Plusieurs délégations se sont également demandé si les éléments disponibles justifiaient la mesure. La proposition n’est pas accompagnée d’une étude d’impact spécifique, mais s’appuie sur les analyses réalisées pour la législation pharmaceutique.

« Il n’est toujours pas clair si cet instrument sera adapté aux objectifs des politiques industrielle et biotechnologique de l’UE », a déclaré la vice-ministre de la Santé, Katarzyna Kacperczyk.

« L’analyse de la Commission montre que cette solution pourrait avoir des effets et des conséquences économiques importants, influer sur la concurrence, les dépenses publiques et la disponibilité des médicaments. »

Interrogé en conférence de presse sur les inquiétudes des pays, le commissaire à la Santé, Várhelyi, a estimé que « si nous ne le faisons pas, cela signifie très probablement que ces produits n’entreront jamais sur le marché européen avant l’expiration de leurs brevets ».

Réunion des ministres de la Santé à Luxembourg le 16 juin.
Réunion des ministres de la Santé à Luxembourg le 16 juin.
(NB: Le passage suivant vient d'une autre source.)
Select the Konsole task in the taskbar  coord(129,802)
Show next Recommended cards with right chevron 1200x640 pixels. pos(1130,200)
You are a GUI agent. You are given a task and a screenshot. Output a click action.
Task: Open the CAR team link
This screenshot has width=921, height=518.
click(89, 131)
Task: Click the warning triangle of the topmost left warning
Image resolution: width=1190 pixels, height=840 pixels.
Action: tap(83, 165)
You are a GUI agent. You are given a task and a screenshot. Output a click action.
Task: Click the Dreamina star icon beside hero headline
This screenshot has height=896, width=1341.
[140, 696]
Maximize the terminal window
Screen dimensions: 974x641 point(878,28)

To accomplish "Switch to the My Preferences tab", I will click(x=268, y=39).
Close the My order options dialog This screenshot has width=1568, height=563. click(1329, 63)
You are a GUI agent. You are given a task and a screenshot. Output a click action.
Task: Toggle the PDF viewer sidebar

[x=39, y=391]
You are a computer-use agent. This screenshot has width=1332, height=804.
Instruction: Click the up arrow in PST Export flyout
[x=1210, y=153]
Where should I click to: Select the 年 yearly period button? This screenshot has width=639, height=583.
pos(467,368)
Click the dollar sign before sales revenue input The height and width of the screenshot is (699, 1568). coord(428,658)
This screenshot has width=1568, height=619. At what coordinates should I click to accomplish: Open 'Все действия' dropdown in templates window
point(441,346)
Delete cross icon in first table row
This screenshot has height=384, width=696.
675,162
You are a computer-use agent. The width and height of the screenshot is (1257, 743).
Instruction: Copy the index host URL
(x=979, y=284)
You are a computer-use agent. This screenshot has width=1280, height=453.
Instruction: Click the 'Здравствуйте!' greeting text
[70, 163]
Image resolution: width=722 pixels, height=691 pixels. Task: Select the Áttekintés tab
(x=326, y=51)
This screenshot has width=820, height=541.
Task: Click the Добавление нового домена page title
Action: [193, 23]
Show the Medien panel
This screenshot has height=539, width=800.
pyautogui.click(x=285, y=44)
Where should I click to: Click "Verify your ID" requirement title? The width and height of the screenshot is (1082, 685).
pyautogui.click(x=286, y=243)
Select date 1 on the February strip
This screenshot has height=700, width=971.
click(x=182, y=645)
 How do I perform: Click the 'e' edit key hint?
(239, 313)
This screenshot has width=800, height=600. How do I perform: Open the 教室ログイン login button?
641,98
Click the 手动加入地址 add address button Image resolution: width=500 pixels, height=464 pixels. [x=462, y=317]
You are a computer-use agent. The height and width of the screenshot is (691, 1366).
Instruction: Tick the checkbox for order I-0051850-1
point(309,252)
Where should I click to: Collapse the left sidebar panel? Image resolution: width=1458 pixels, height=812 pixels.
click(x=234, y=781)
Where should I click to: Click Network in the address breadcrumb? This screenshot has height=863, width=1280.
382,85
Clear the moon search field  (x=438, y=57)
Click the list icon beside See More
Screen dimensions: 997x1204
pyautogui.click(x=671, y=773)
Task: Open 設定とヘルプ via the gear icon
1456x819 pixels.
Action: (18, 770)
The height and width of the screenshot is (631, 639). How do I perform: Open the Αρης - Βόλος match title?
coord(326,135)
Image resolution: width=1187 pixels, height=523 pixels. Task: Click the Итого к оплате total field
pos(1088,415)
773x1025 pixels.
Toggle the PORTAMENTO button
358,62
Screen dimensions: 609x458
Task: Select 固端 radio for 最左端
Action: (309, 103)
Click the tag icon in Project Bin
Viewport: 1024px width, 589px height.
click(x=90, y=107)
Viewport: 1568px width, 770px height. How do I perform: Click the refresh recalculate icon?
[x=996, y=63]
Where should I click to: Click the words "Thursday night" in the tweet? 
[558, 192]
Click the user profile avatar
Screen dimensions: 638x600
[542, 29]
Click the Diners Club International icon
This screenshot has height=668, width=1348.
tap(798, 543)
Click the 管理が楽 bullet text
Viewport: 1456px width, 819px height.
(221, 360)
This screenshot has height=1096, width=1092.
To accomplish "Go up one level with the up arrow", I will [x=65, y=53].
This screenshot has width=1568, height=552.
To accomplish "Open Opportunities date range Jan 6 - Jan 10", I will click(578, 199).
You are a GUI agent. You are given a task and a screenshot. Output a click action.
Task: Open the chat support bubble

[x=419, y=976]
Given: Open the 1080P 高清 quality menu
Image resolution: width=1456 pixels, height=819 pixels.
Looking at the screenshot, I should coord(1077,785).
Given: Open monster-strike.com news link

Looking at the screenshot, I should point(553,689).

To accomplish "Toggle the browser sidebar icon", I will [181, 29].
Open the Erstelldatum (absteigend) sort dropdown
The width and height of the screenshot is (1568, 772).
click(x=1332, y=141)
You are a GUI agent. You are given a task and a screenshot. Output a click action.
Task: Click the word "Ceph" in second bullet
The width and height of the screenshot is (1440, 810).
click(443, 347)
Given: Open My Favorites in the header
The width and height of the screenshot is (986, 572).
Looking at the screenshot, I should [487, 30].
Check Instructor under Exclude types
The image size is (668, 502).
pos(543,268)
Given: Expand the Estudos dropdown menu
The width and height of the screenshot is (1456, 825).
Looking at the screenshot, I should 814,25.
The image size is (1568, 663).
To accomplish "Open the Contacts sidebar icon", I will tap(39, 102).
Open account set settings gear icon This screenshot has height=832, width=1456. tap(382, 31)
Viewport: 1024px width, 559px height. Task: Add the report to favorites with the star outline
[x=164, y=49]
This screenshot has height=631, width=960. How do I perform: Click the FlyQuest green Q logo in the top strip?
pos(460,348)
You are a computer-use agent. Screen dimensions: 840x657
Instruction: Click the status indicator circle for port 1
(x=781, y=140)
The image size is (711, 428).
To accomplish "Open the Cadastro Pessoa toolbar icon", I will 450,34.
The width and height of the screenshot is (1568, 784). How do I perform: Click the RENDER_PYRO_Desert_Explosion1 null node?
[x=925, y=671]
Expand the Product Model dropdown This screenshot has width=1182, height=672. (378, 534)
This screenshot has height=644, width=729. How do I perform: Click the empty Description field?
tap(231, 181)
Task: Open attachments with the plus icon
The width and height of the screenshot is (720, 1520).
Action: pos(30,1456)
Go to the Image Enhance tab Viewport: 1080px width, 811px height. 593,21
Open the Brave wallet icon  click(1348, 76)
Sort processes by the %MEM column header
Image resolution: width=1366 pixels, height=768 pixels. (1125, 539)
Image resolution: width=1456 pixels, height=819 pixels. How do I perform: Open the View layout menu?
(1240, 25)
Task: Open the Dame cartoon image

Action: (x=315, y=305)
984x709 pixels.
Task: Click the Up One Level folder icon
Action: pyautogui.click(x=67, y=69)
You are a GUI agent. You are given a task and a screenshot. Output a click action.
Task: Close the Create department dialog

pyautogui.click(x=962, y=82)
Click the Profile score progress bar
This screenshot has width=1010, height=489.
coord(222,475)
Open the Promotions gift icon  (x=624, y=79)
European Union

Quant au coût d’un tel mécanisme, il s’est dit « pas inquiet pour le financement », exhortant les pays à miser sur la prévention pour abonder leurs budgets.

« Si nous misons sur la prévention, cela signifie que nous pouvons réaliser des économies substantielles sur les soins ; si nous le faisons, nous aurons davantage de fonds disponibles pour les dernières thérapies », a expliqué Várhelyi aux journalistes.

Malgré les divergences sur la prolongation de la protection, les ministres se retrouvent largement sur la nécessité de simplifier les essais cliniques multinationaux, de rationaliser les procédures, de réduire les charges administratives et d’éviter les chevauchements avec la législation existante, afin de maintenir les biotechnologies sur le sol européen sans compromettre la sécurité des patients ni la qualité des produits.

De nombreux pays, notamment la Hongrie, la Tchéquie, la Pologne, l’Estonie, la Grèce, la France, la Lettonie et Malte, ont souligné la nécessité de renforcer le soutien aux biosimilaires.

« Les mesures de soutien aux biosimilaires devraient, selon nous, être renforcées », a déclaré Cyril Piquemal, représentant permanent adjoint de la France auprès de l’UE. Kacperczyk a, de son côté, qualifié les biosimilaires d’« élément clé pour la sécurité des patients dans l’UE ».

L’Irlande veut accélérer les négociations sur le Biotech Act

La prochaine présidence irlandaise du Conseil de l’Union européenne a adressé un message aux autres pays : les négociations sur le Biotech Act doivent aller vite.

« En raison de l’environnement extérieur, nous devons avancer rapidement sur cet acte en particulier. Et à l’approche de la présidence, j’exhorte chacun d’entre vous à arrêter vos positions le plus tôt possible, en gardant cette urgence à l’esprit », a déclaré la ministre irlandaise de la Santé, Jennifer Carroll MacNeill.

Faire progresser l’environnement biotechnologique européen est « une question de temps pour l’industrie, une question de temps pour les patients », a-t-elle ajouté, en soulignant que les concurrents de l’Europe gagnent déjà du terrain.

Elle a donc déjà nommé l’équipe de la présidence irlandaise, chargée de travailler « de manière rapide et efficace, afin de négocier cet acte aussi vite que possible ».

La présidence se concentrera d’abord sur les essais cliniques, a précisé MacNeill, ajoutant que la future présidence souhaite « faire avancer les mesures visant à renforcer la capacité de biofabrication industrielle de l’UE et à simplifier les procédures afin de créer des cadres législatifs propices à l’innovation ».